Okay, so I have successfully plugged local models into Obsidian. Here’s a summary of the functionality I implemented (stolen from my README):

The model is loaded via llama.cpp’s built-in server functionality. A cron job periodically runs a Python script which parses all conversation files and looks for conversations marked for generation. It formats these conversations and sends a request to the llama.cpp server for chat completion. Then, it updates the markdown file with the new response.

Here are some of the features I want to implement:

Optional settings header

Basically lets you preface a conversation with settings, i.e.

#### Settings
temp: 0.6
top_p: 0.93
system_prompt: Be a monkey
#### User
Do you like bananas?
#### Assistant
*monkey sounds*

This should be optional for convenience; these values only override default settings under the hood. Possibly I could also have a repository of pre-written system prompts that can be retrieved here.

Retrieval-augmented generation within Obsidian

Retrieve relevant document segments to augment LLM responses. Possibly trigger this with a flag when requesting generation, like using #g to signify normal generation and #ag to signify augmented generation.
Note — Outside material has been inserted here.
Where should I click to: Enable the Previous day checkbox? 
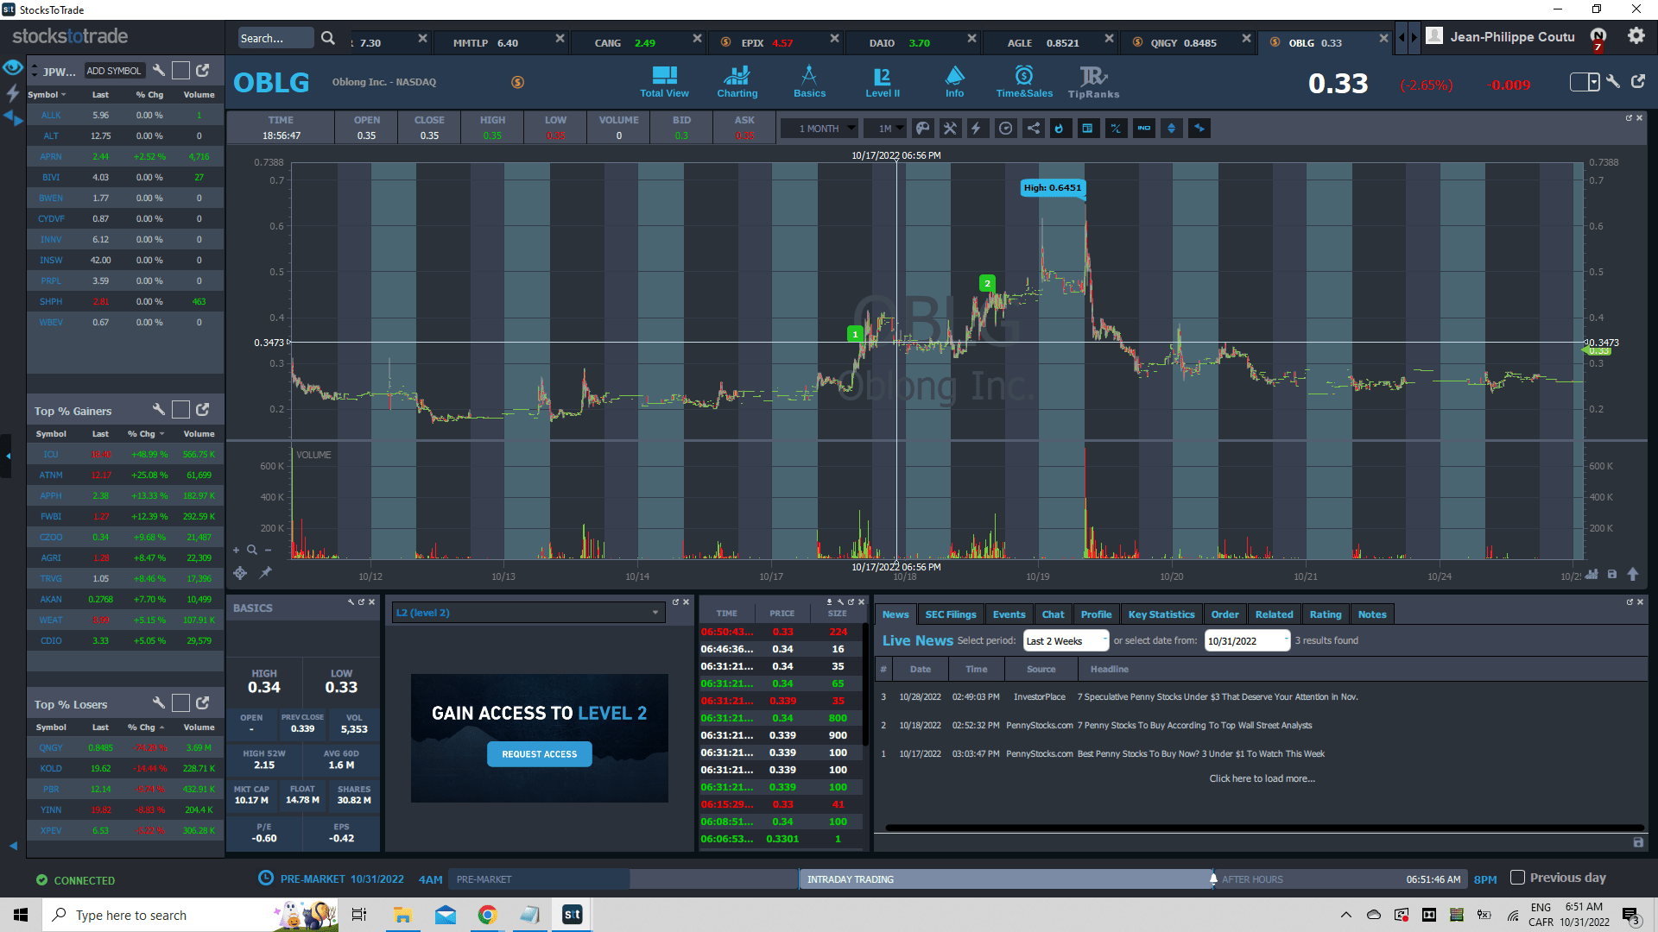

There’s not a huge rush on this because I don’t intend to integrate this into my own personal notes any time soon. In my little sandbox Obsidian Vault, there’s not a lot of material that RAG would be useful for.

Retrieval-augmented generation specifically for news

This is more interesting because I want it to retrieve not only the news from the Obsidian articles, but also potentially parse the web-pages associated with that news. I could also do some kind of LLM preprocessing of news? Like, all news articles automatically receive an LLM-generated summary.

I think there’s a lot of wiggle room here for making a pretty elaborate system of news organization and presentation. The hard part is figuring out where to start. What can I do that’s simple and scalable?

I was kind of fantasizing about something like this:

  1. Model parses news feed and summarizes articles, saving each summarization with the article.
  2. Model ranks each article based on its relevance to you.
  3. Model can conversationally discuss news, recalling recent articles randomly and weighting articles that are relevant to you.
  4. Model interprets preferences from your discussions and update its rankings for different articles

Webcrawler steered by LLM

What if I tried a less directed approach of generating news, namely letting an LLM browse the web in search of interesting content? So rather than having feeds that an LLM curates, the LLM actively pursues new sources of information.

This seems kind of crazy, but it’s a really fun idea. I am curious how it would work… Practically speaking, you’d either need to condense the webpage information (maybe letting the LLM use Python directly to interface?) or have a massive context.

Preliminary attempts at this are mixed. I think I would need to engineer a very friendly way for the model to explore before I’d have a shot at doing this. I think if I could gamify it some how or make a simplified UI for the LLM to interact with then I’d have a shot.

LLM integration with browser history

I was wondering if something like this might be nice for making the model more contextually aware; it knows what you’ve been thinking about recently. The catch being the same as my other ideas: it needs to be able to parse webpages

Parsing webpages with LLMs

How can I condense a webpage to the most meaningful content?

Supposing I start with like BeautifulSoup, how do I approach this? Asking the model to consume the whole page at once is probably futile; webpages can be massive.

Maybe I could start by trimming content? Identifying irrelevant bits and removing them? The LLM could assist with this. It’s hard, though, since you need a “big picture” idea of the page to know what’s junk and what matters…

I should start picking apart some websites with beautifulsoup to see if any methodologies pop out.